年金制度は上記のような例外ルールのもと運用されてきましたが、今後も年金制度を持続し、給付水準を確保していくためには、制度改革が必要となってきました。このような状況から、2016年に現役世代の負担能力に応じた給付とすることを盛り込んだ年金改革法が成立、年金額の改定ルールが見直されることになったのです。
そうして見直された年金改革ルールの1つが、2021年4月から適用されるようになった下記のルールです。
<現行ルール>
・物価は上昇するが賃金は下落の場合は、新規裁定者・既裁定者とも年金額を改定しない。
↓
<新ルール>
・物価は上昇するが賃金は下落の場合、新規裁定者・既裁定者とも賃金変動率により年金額を改定する。
つまり、賃金が下落したらその変動率の分、年金額が減らされるようになったのです。
冒頭で、2021年4月から受け取れる老齢年金が、前年度の年金額から0.1%引き下げられたことをお伝えしました。これは、2020年の消費者物価指数の総合指数は変わらなかったのに対し、賃金変動率は0.1%のマイナスだったためです。この場合、現行ルールでは年金額の改訂が行われなかったはずなのですが、2021年4月からの新ルールが適用されたため、年金額が0.1%の減額になった、というわけです。
今後の年金額はどうなる?
2016年に成立した年金改革法では、もう1つ見直された改定ルールがあります。それは、2018年4月から導入されたマクロ経済スライドのキャリーオーバー制度です。これは、前年度の年金額を下回らない措置を取りつつ、スライド調整率によって調整しきれなかった分を翌年度以降に繰り越して、賃金と物価が上昇した年度で調整するというものです。
年金額を決める際、物価や賃金の伸びが少なく、調整すると前年度の年金額を下回る場合は、スライド調整率による調整は部分的に行い、未調整分を翌年度以降にキャリーオーバーすることになります。
このことから想定されるのは、キャリーオーバーによる未調整分の積み上がりです。

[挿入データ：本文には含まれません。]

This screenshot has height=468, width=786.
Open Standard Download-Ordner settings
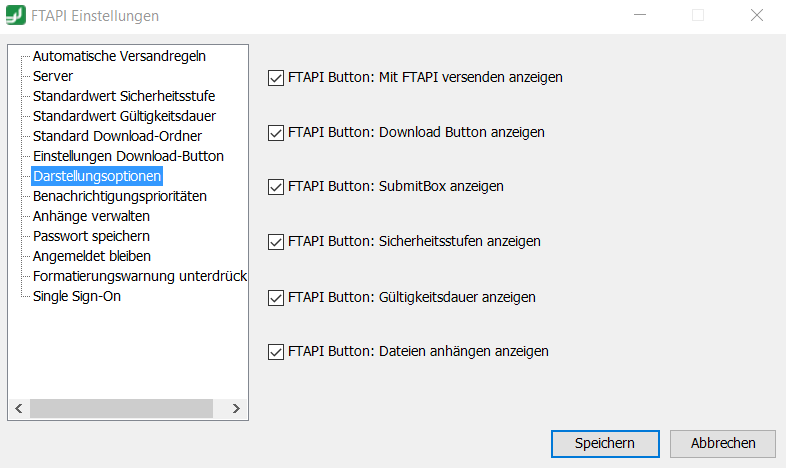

2020年からの新型コロナウイルス感染拡大の影響などで、賃金が下落し、物価も上昇しない状況が続いた場合、未調整分が積み重なっていくことがあるかもしれません。いつか物価や賃金が上昇に転じたとしても、これまで積み上がったキャリーオーバー分を差し引いて年金額が調整されるので、年金額は減額となる可能性が高いのです。
まとめ
老齢年金額は、物価や賃金の変動率のほか、マクロ経済スライドのスライド調整率によって毎年改定されます。社会情勢や経済状況が悪化すれば、年金額が減らされてしまうのです。今後はいつでも社会情勢などに関心を持ちつつ、どんな状況になったとしてもショートしない家計づくりを目指したいものです。